Prigozhin, cujo avião foi misteriosamente explodido no céu dois meses depois de seu motim fracassado, foi o novo rosto da revolta russa: o que quer que lhe faltasse em proeza política, integridade e até mesmo apoio popular, ele compensou com tanques, anti- canhões de aeronaves e uma tripulação de mercenários sem escrúpulos em usá-los contra seus compatriotas. A morte de Prigozhin, que pretendia servir de aviso para não tentar expulsar Putin, reforçou a crença de que da próxima vez que um grupo armado marchar em direcção ao Kremlin, é melhor não parar nos arredores de Moscovo.

Outro crítico de Putin, Igor Strelkov (condenado à prisão perpétua por derrubar o voo MH17 da Malaysian Airlines sobre a Ucrânia em 2014, agora preso na Rússia por acusações de extremismo não relacionadas) pôde ser ouvido citando as investigações de Navalny sobre as negociações corruptas do círculo íntimo de Putin, incluindo o ministro da Defesa. villa opulenta nos arredores de Moscou. Tal como Navalny, Strelkov também estava convencido de que a corrupção está a impedir a Rússia de concretizar o seu potencial, ainda que de glória imperial.

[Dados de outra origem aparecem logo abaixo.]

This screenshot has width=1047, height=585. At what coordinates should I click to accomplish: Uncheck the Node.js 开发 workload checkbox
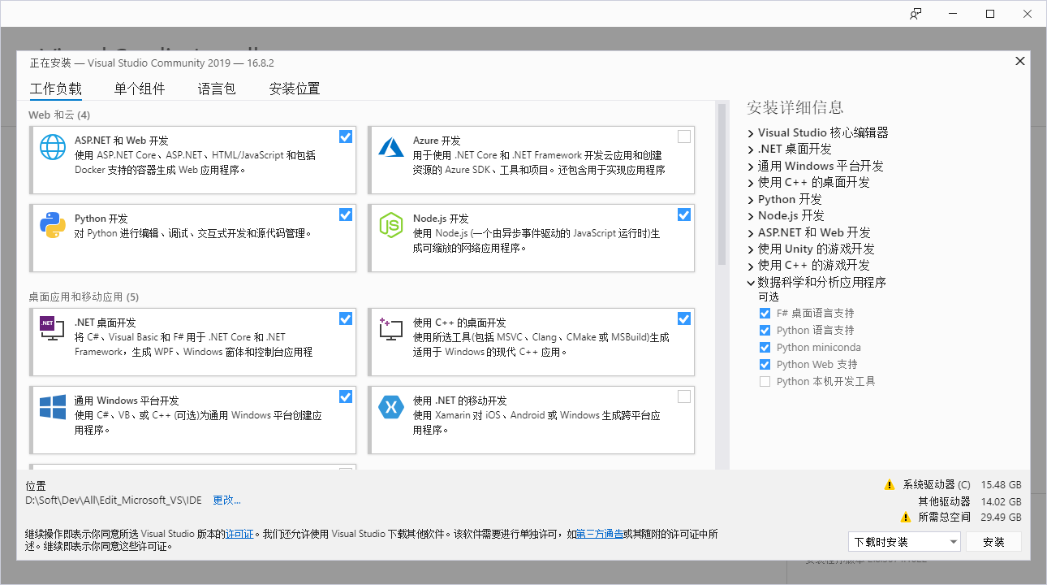[x=683, y=215]
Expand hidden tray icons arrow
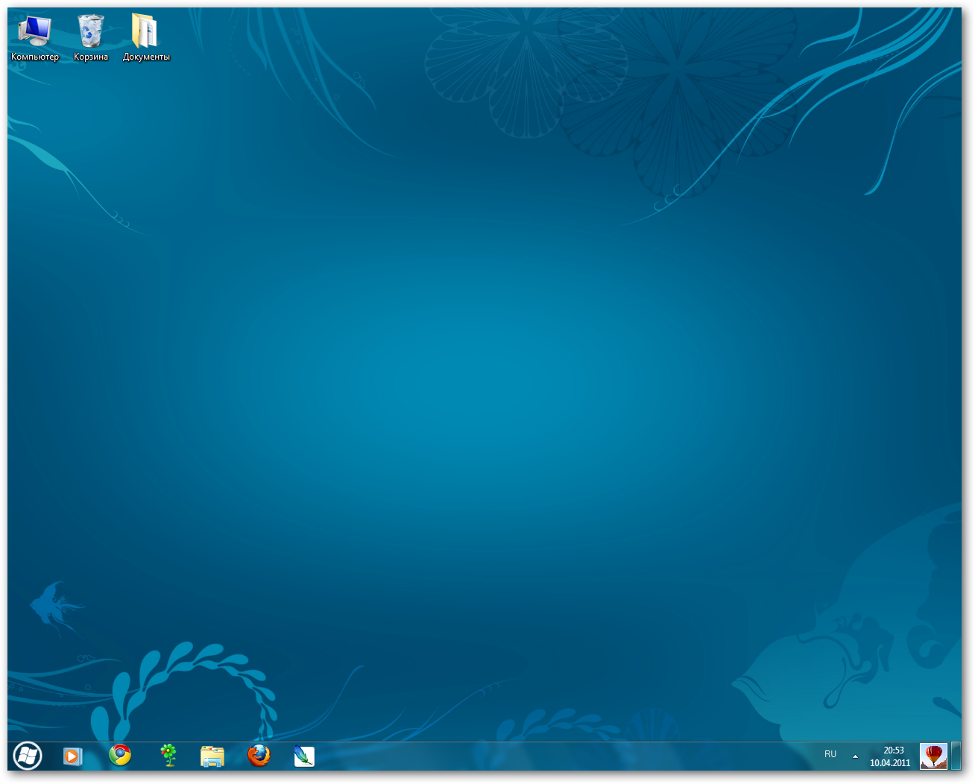The image size is (975, 784). pyautogui.click(x=855, y=756)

Depois de Navalny ter sido preso e a política na Rússia ter sido declarada uma forma de extremismo, o extremismo tornou-se invariavelmente uma forma de política. A oposição a Putin já não se limita a intelectuais, escritores e russos de mentalidade liberal exilados, mas inclui agora entidades como a Legião da Rússia Livre e o Corpo de Voluntários Russos – unidades paramilitares constituídas por cidadãos russos que lutam ao lado da Ucrânia na guerra. As suas incursões bem sucedidas na Rússia propriamente dita, juntamente com o descarrilamento de comboios pelos partidários e o incêndio de refinarias de petróleo em todo o país, estão lentamente a cristalizar a ideia de que a morte e a destruição são ferramentas legítimas e, possivelmente, eficazes para combater Putin e os seus homens armados. .

Tendendo

Uma revolução sangrenta não era o que Navalny ou os milhões dos seus apoiantes representavam. É duvidoso que os comícios anti-Putin, realizados hoje em frente às embaixadas russas em todo o mundo, apelem a motins, armas, bombardeamentos ou ao uso de força letal contra um homem que nunca se esquivou de usar tal força. Mas com os comícios, a indignação e os montes de flores depositados na memória de Navalny, é difícil não notar que uma mudança irreversível aconteceu na Rússia: as vozes da paz, mesmo a de Navalny, são praticamente ignoradas. O futuro da Rússia já não está num Gulag no Ártico, enviando mensagens de amor, esperança e resiliência. Não está mais em livros, votações ou blogs. Pelo contrário, está nas mãos das pessoas cujos valores, quaisquer que sejam, são expressos através da força violenta.

Tragicamente, Navalny não morreu por esse futuro, mas pode ser um futuro que Putin mereça.